Sunday, March 10, 2013

Buffalo Sabres vs Philadelphia Flyers March 10, 2013


The Philadelphia Flyers and Buffalo Sabres are both in last place in their respective divisions and on three-game losing streaks.

One of these teams will end its slide Sunday night when they meet in Philadelphia.

Philadelphia (11-14-1) never recovered from a bad start in Saturday's 3-0 loss at Boston. The game was scoreless midway through the first period before the Flyers yielded all three goals in a span of 2 minutes, 18 seconds.

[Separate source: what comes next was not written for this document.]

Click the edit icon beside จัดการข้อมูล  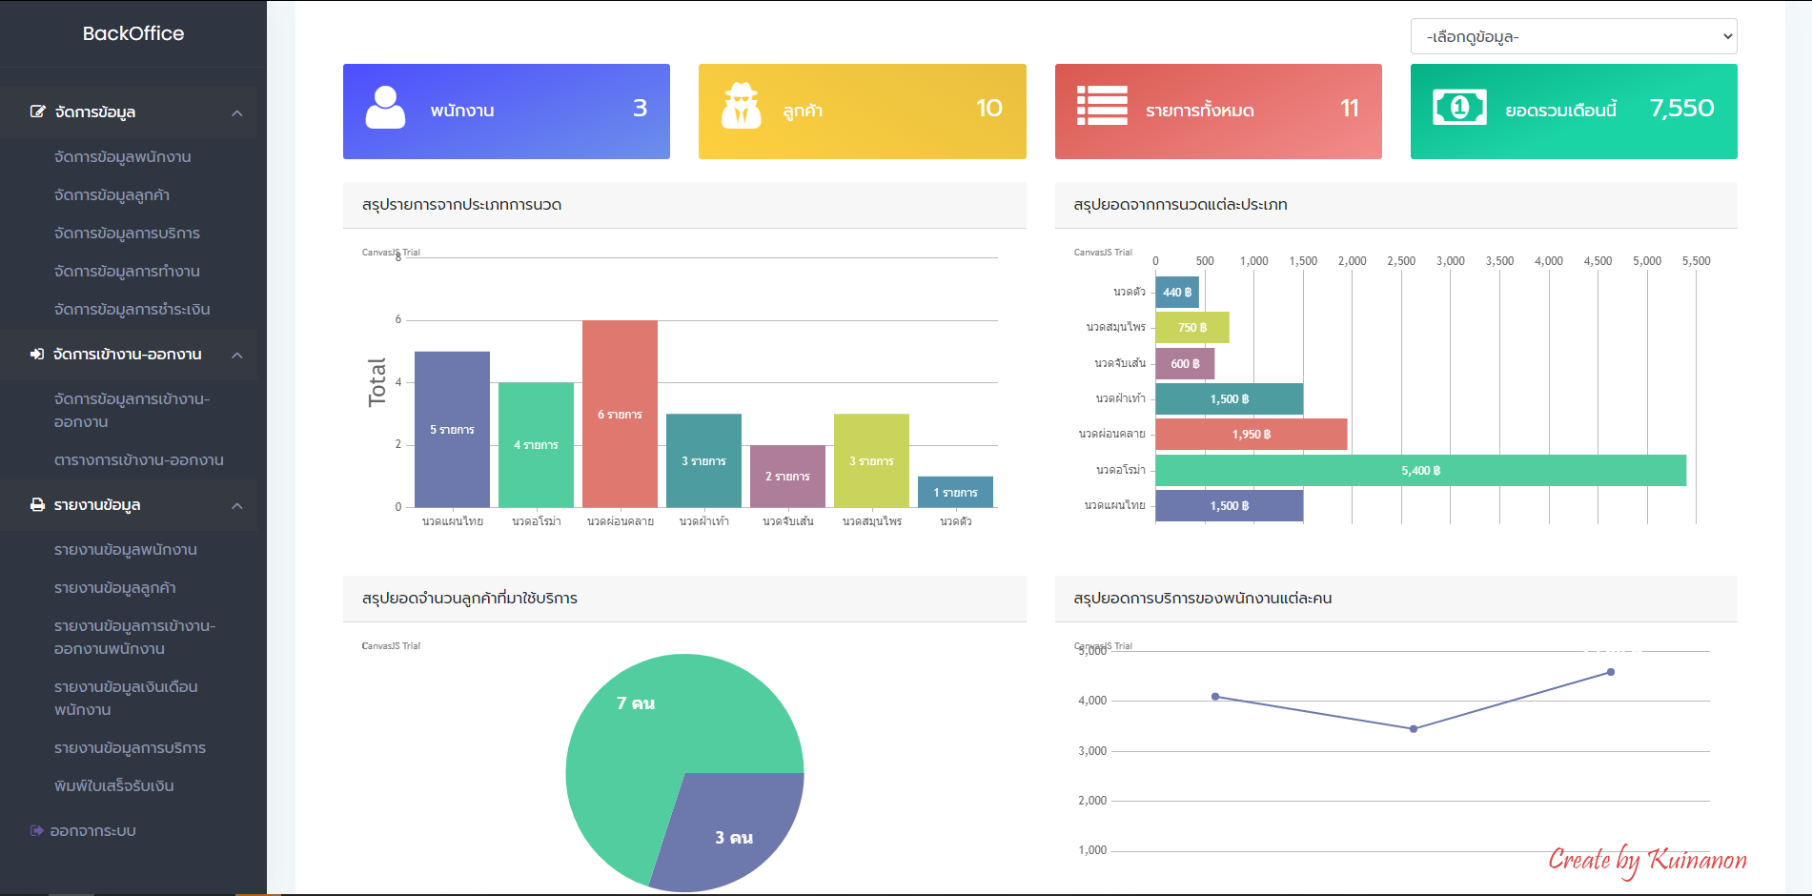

"You look down the bench and everyone's heads were down and it just seemed like we were real deflated right from that bad, and that's not what good teams do," winger Scott Hartnell said. "It's on us to pick each other up and to support each other and just be positive and it just seemed like it was down 1-0 and it seemed like we just packed it in."

Philadelphia held a team meeting after the loss as it tries to avoid its first four-game slide in two seasons.

"It's always good when you have a meeting," captain Claude Giroux told the league's official website. "You want to make sure everybody's on the same page, and that's what we did."

While the Flyers' defeats in their streak have all come in regulation, Buffalo (9-13-3) is 0-1-2 in its last three. The Sabres have played six straight one-goal contests, and are 3-3-2 under interim coach Ron Rolston.

"You throw the first two games out, Toronto and the Islanders, in the last six, we've gotten eight points," Rolston said. "And when you look at those games, potentially we should have had 10 points of 12."

One area that remains a concern for Buffalo is a power play converting a league-worst 12.2 percent of its chances, and an Eastern Conference-low 8.7 percent on the road. That unit has scored in consecutive games for the first time under Rolston, whose team has not played since Thursday's 3-2 shootout loss at New Jersey.

"Certainly we're seeing some better things there, better puck movement, more options for the power play now and I think that's going to continue to grow," Rolston said.